Вова стоял и с наслаждением кушал свой пломбир. А я, смотря в Вовино лицо, думал: «Ну какие у него могут быть планы на будущее?..» Все родители всегда планировали всё за своих детей, пытаясь навязать им свои побуждения, не интересуясь, хочет ли этого сам ребёнок или нет. Наверное, в каких-то случаях эти навязанные родительские побуждения просто идеально подходили для совершенно безынициативных детей, но только не в моём случае. Я же был очень признателен своим родителям за то, что они всегда считались со мной (даже в таком раннем возрасте) и всегда интересовались, хотел бы я заниматься тем или иным занятием или нет.
– В будущем мы планируем уехать и жить за границей! – сказала она и засияла от счастья, – Вова будет там учиться и работать, а потом мы найдем ему невесту. Правда, Володя? – спросила его мама и наклонилась, чтобы заглянуть ему прямо в глаза.
Вова, не вынимая мороженого изо рта, кивнул головой. Мне кажется, что мама моего школьного друга просто-напросто хотела поделиться своими планами на будущее со всем миром. Из всей этой мизансцены, которую она устроила, одно только слово «Заграница» прозвучало для меня, как раскат грома, и оно надолго осталось в подсознании. Во времена моего детства, середины восьмидесятых, слово «Заграница» звучало, как нечто загадочное, как взгляд в почти недосягаемое светлое будущее. При одном этом слове у людей появлялась умиленная улыбка на лице, а в глазах вспыхивал огонёк восторга.
* * *
Шёл 1988 год. В то беззаботное время, как и принято его воспринимать всей детворе, я активно занимался разными видами спорта, пробуя все возможные, которые только были в нашем городе на то время, в основном долго нигде не задерживаясь. Но всё же один спорт оставался для меня неизменным. Баскетбол или баскет, как мы его называли между собой, был моим любимым спортом, им я начал заниматься с первого класса (с семи лет) и занимался на протяжении четырёх лет, до того момента, пока наш тренер неожиданно не пропал…
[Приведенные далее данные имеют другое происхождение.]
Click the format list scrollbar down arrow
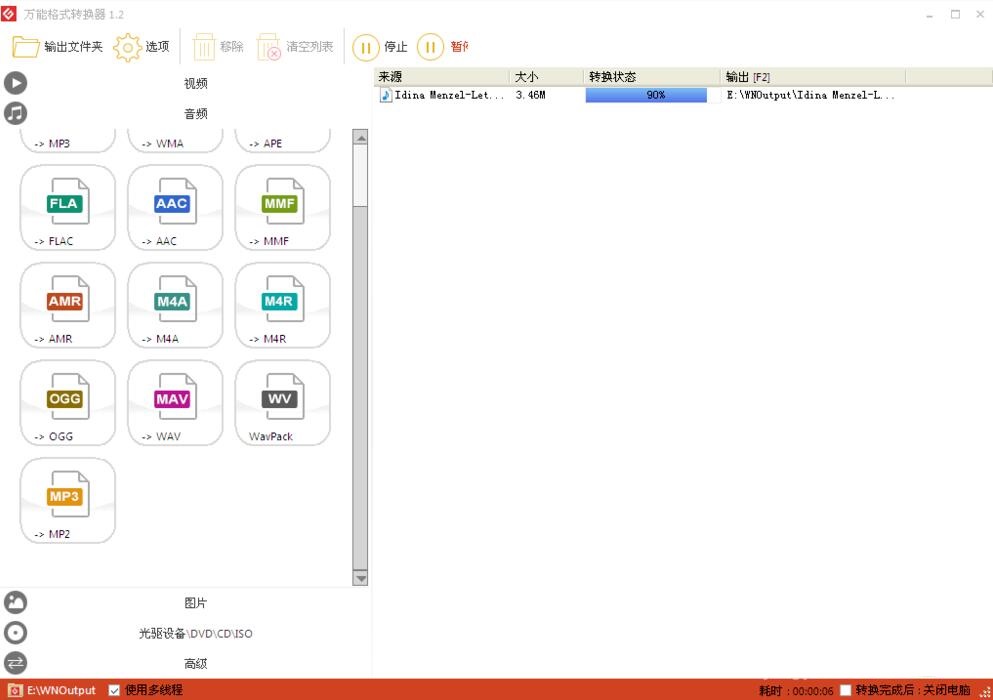This screenshot has height=700, width=993. pyautogui.click(x=361, y=578)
Тренер наш был весьма своеобразен, его, как и принято, кто-то любил, а кто-то – не очень. Для меня же он был всегда очень добрым и весёлым, а самое главное, знающим своё дело человеком. По крайней мере, так я его воспринимал. Нам очень нравилось, когда он общался с нами (с его группой), как со взрослыми. Также он достаточно часто шутил, что вызывало у нас всплеск позитивных эмоций. Тренер был человеком выше среднего роста, крупного, я бы даже сказал массивного телосложения, которое ему никак не мешало двигаться с лёгкостью; надолго его, конечно же, не хватало, но иногда, играя с нами в баскетбол, он очень быстро и виртуозно обращался с мячом, и каждый раз после забитых им трёх очков, самодовольно улыбаясь, он долго крутил мяч на указательном пальце. Время от времени тренер носил пышные усы, которые были модными в то время, они делали его менее серьёзным и более чудаковатым, при одном только взгляде на него мы по-детски с усмешкой улыбались, особенно в те моменты, когда тренер злился и кричал на нас, если мы что-то делали не так.
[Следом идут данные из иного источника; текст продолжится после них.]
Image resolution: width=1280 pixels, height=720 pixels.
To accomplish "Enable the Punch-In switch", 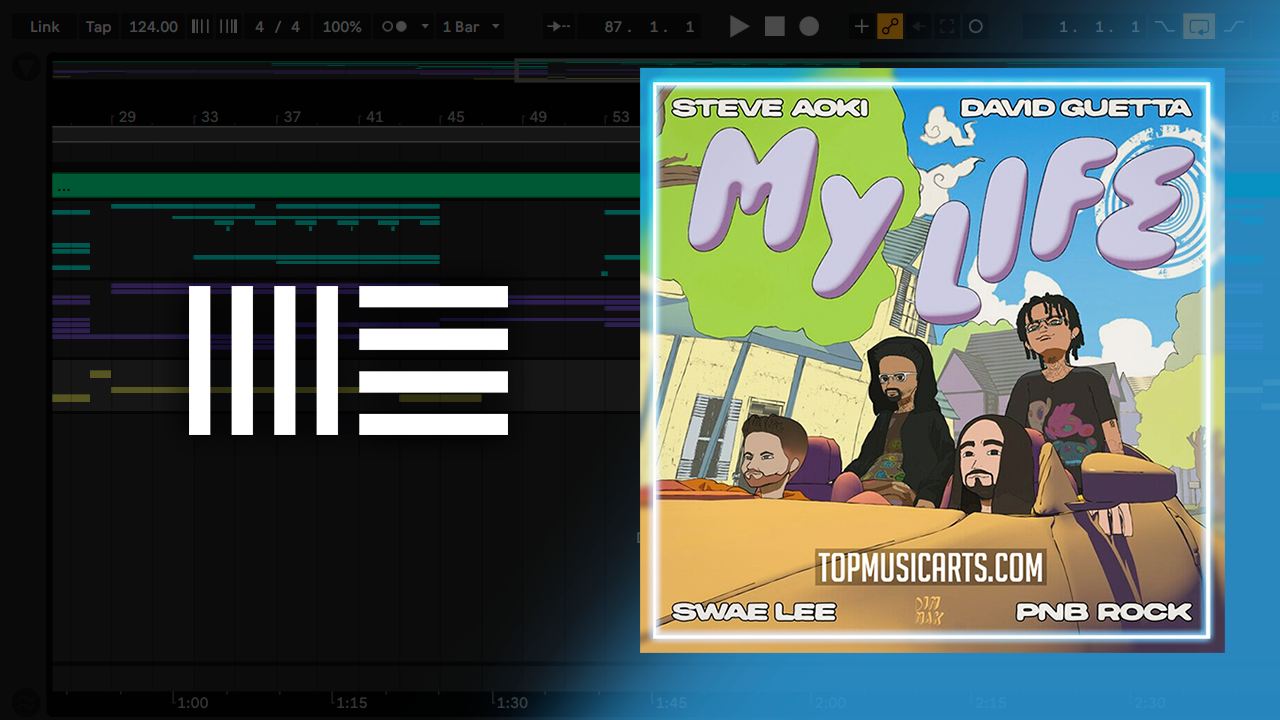I will pos(1164,27).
Вообще, наша группа, в которой было большинство ребят из моего школьного класса, воспринимала тренера как дополнительного учителя по физкультуре. Получалось так, что физкультура у нас часто была последним уроком, а после неё в этом же зале сразу начиналась тренировка.
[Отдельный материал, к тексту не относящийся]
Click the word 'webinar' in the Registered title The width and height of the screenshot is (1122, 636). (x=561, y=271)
Полноценный баскетбольный зал вместе с гимнастическим находились в пристройке, которая примыкала к нашей школе. Как и подобает любому тренеру, на нём всегда был надет новый спортивный костюм фирмы «Adidas» и кроссовки той же фирмы, на груди висел большой хромированный свисток, который порой использовался не по назначению, а если точнее, то в воспитательных целях. Тренер снимал с шеи длинный шнурок со свистком и, закусив нижнюю губу, шлепал им по заднице самому непослушному ученику, приговаривая при этом:
– Я же просил не отвлекаться от тренировки.
И так, занимаясь четыре раза в неделю, под чутким руководством тренера наша группа просуществовала четыре года, которые пролетели как четыре дня. Последнее время тренер приходил на тренировки очень редко и нам приходилось заниматься без него, ведь всю программу разминки мы уже знали наизусть. Целый спортзал был наш на час, поэтому полчаса мы делали разминку, а остальные полчаса делились на две команды, в одной из которых я был капитаном, и играли в баскетбол.
Последние несколько недель нашу группу тренировал другой тренер, которого мы все немного недолюбливали: из-за его агрессивного подхода и отрешённого отношения к нашей группе, что определённо нам не нравилось.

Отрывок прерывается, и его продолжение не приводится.